Yes, I train on a single node. In multi-GPU training, I simply test on a separate process that uses only one GPU. I have not checked accelerate.utils.broadcast_object_list, but this may be a better solution.

In the function train you set epoch_step = len(data_loader) // in_batch_size. If I'm not wrong, you manually split your dataset using BiDataset using in_batch_size, and use the variable batch_size with the pytorch data loader. I think that epoch_step is supposed to contain the number of steps per epoch, but with respect to batch_size, not in_batch_size because we are using the data loader. I observed in the debugging executions I made that not all the steps per epoch are executed, but only a part of the epoch. Specifically, only len(data_loader) // in_batch_size is executed, which is not the 100% of the dataset (the higher in_batch_size, the fewer steps are executed). If I'm not wrong about this bug, this does not affect your conclusions, but your results might be even better because not all the training data is being used. The fix I applied assuming this is a bug is len(data_loader) // batch_size, which since bach_size = 1, basically means that you see all the data batches.

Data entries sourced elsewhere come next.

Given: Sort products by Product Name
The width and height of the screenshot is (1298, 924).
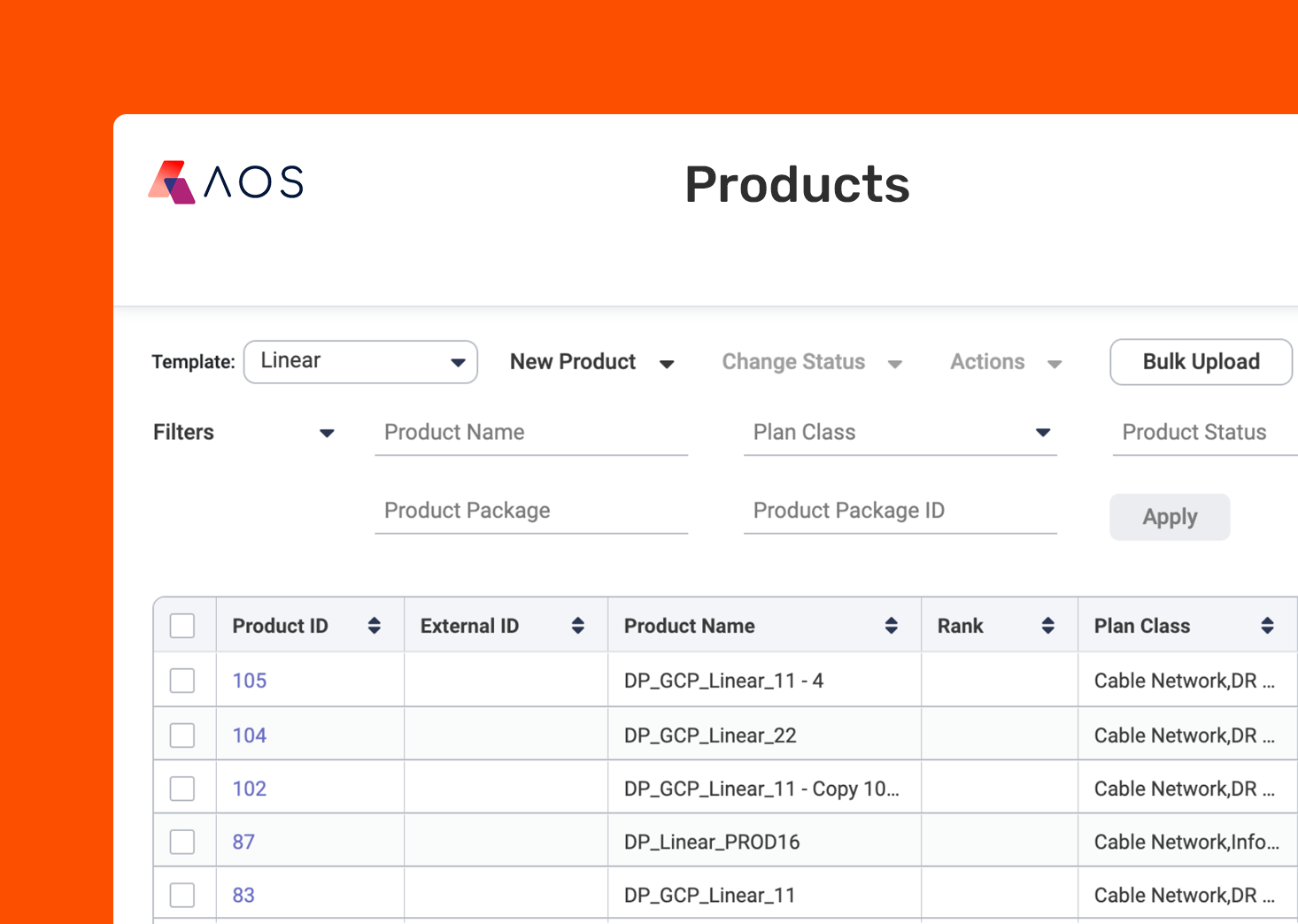Looking at the screenshot, I should click(x=891, y=625).
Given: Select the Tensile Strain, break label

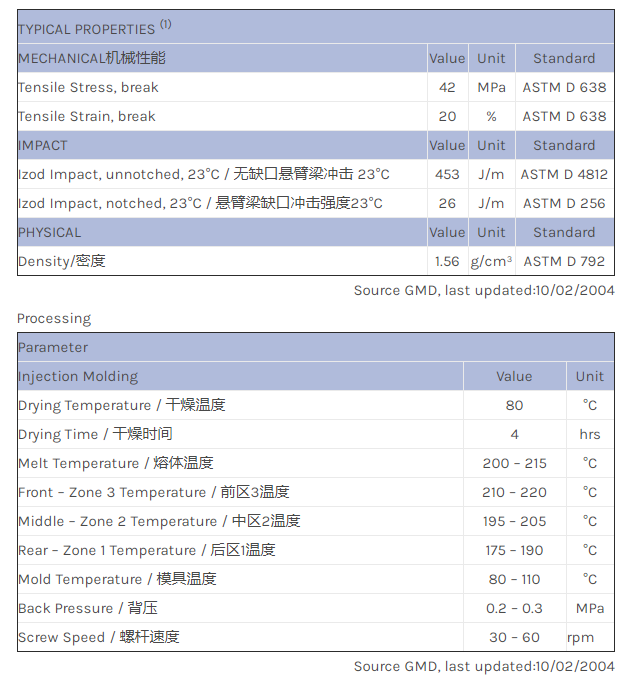Looking at the screenshot, I should coord(87,116).
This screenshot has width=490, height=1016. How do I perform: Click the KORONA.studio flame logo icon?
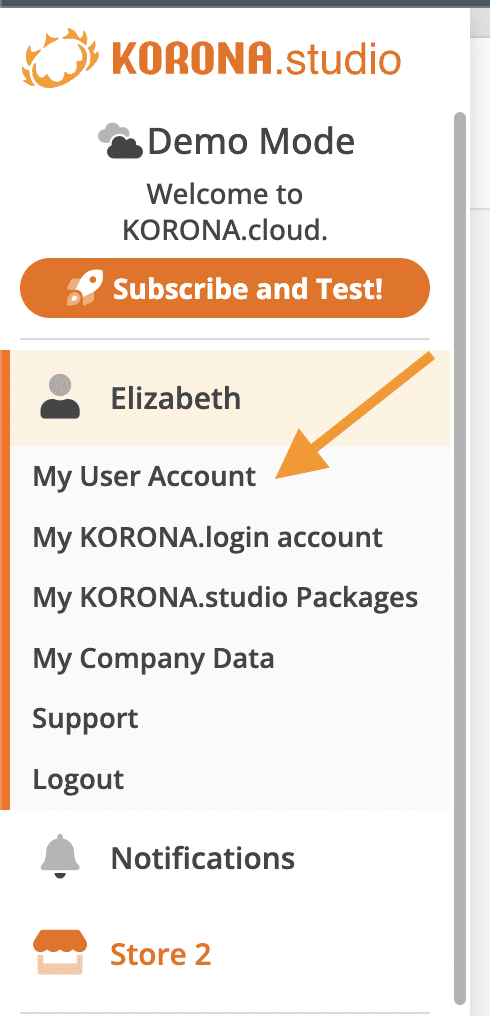pos(61,58)
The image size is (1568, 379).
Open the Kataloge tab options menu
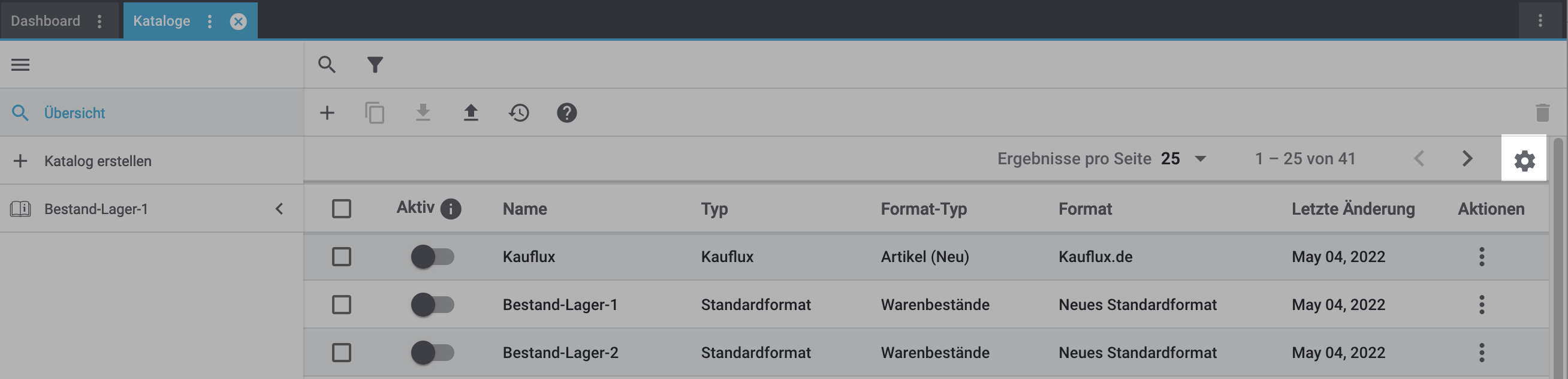pyautogui.click(x=209, y=22)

First of all, I define 1 epoch as the model going through len(data_loader) data samples. Yes, for each epoch, the data_loader loop runs only len(data_loader) // in_batch_size times, instead of len(data_loader) times. This is because in the __getitem__ method of BiDataset, I sample in_batch_size samples from the whole training dataset, and thus output in_batch_size samples instead of 1 sample. Then, 1 epoch should loop through the data_loader len(data_loader) // in_batch_size times to get len(data_loader) samples, not len(data_loader) times. Does this mean not all data are used for training? I believe the answer is no. Because the data_loader is set to shuffle=True, and each loop randomly samples in_batch_size samples from the whole dataset, we can say that for each epoch, len(data_loader) sample of data are randomly sampled from the whole training set. For multi-GPU training (with gradient accumulation), the number len(data_loader) // in_batch_size should still work. To sum up, in_batch_size is the real batch size.

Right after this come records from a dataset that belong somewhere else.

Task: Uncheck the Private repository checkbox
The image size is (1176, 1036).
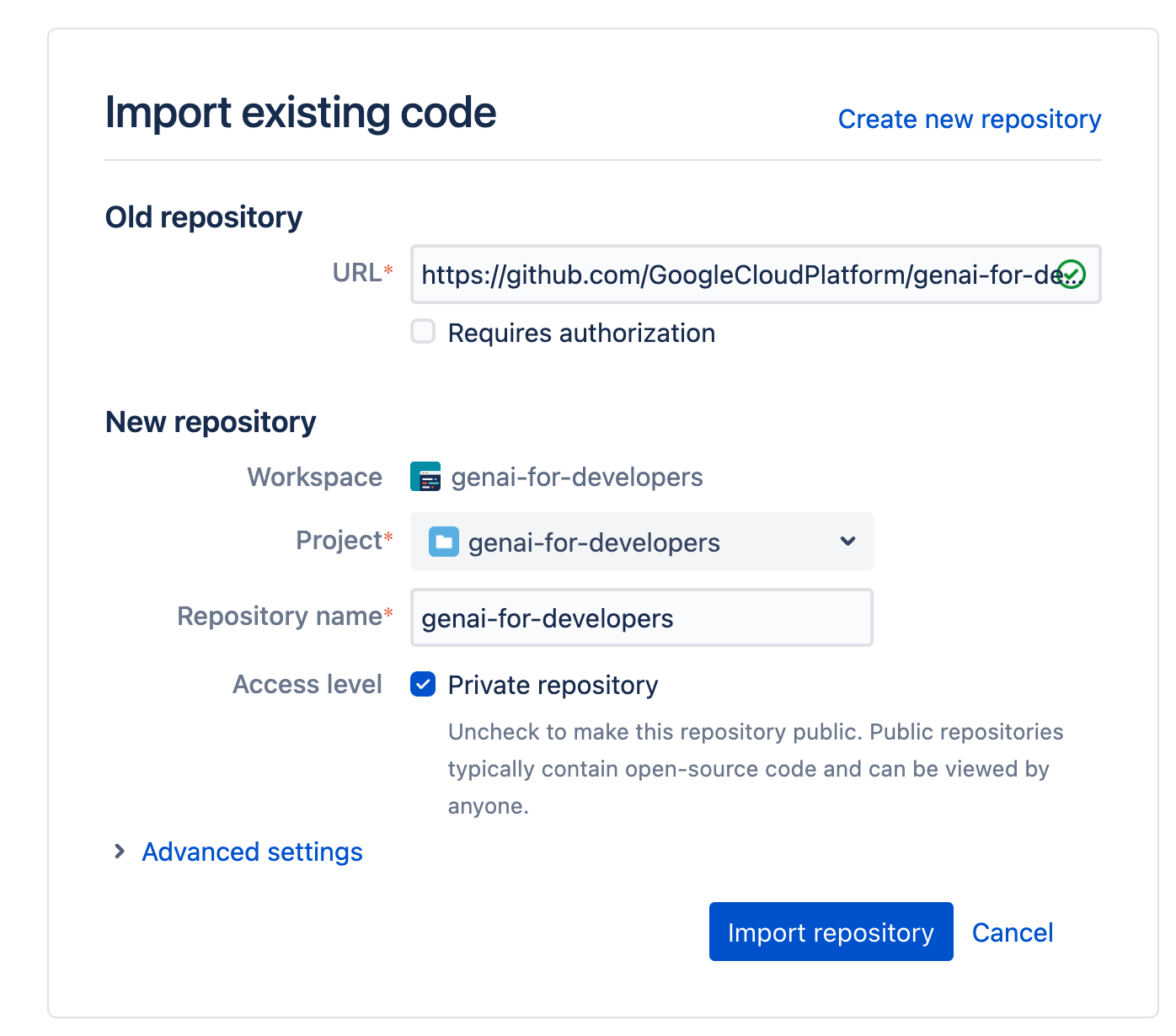Action: tap(423, 685)
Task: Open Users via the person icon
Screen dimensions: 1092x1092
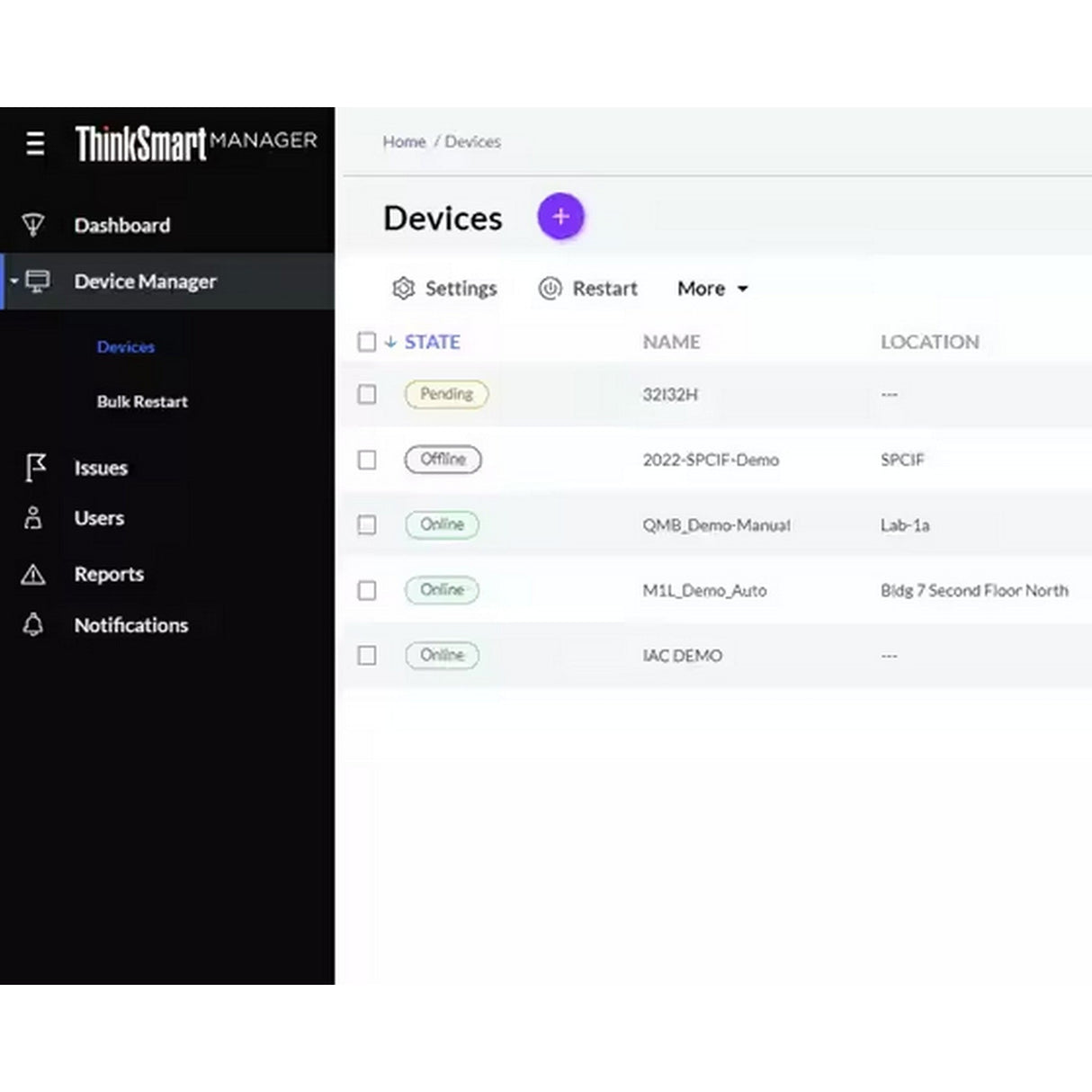Action: pyautogui.click(x=34, y=517)
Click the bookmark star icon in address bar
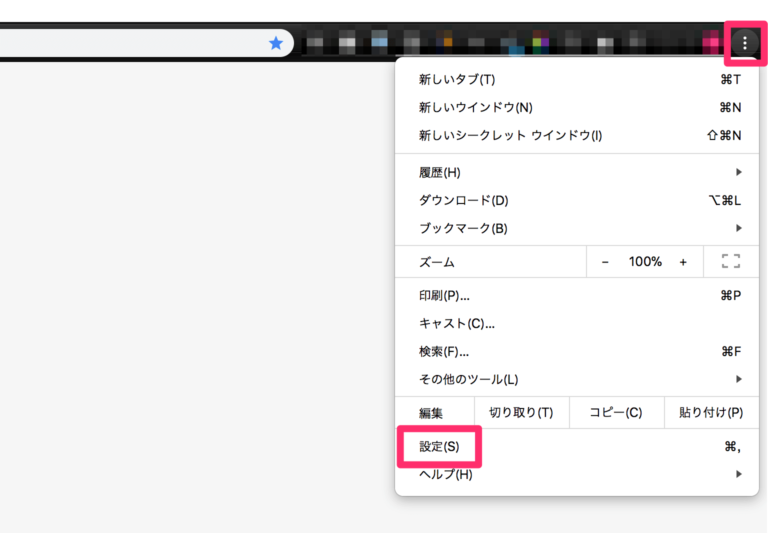The image size is (768, 533). pos(276,43)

sunnweiwei commented 6 months ago

I think I found another problem in the training code. When you run config['prev_id'] = f'{checkpoint}.code' if checkpoint is not None else None in the main training loop, the checkpoint is referencing a model from the previous training iteration (i.e., if loop=0, no IDs because return_code_logits = None but config['code_length'] = loop + 1 = 1; if loop=1 then you're loading IDs with length of 1 and config['code_length'] = loop + 1 = 2, ...). This means that all the time we have config['code_length'] = loop + 1, and it works well, but when you finish the main loop and the final training step starts, the line add_last(f'{checkpoint}.code', args.code_num, f'{checkpoint}.code.last') adds an additional ID and we break the config['code_length'] = loop + 1 and we have config['code_length'] = loop, which is not in the code. This raises an error in the line query_code_loss = F.cross_entropy(query_outputs.code_logits.view(-1, code_number), batch['ids'][:, 1:].reshape(-1)), since the shape is different in query_outputs.code_logits.view(-1, code_number) (I'm using a batch size of 200, so this variable gets a shape of 600) and batch['ids'][:, 1:].reshape(-1) (shape of 800). Do you think this is a bug or perhaps I did something wrong?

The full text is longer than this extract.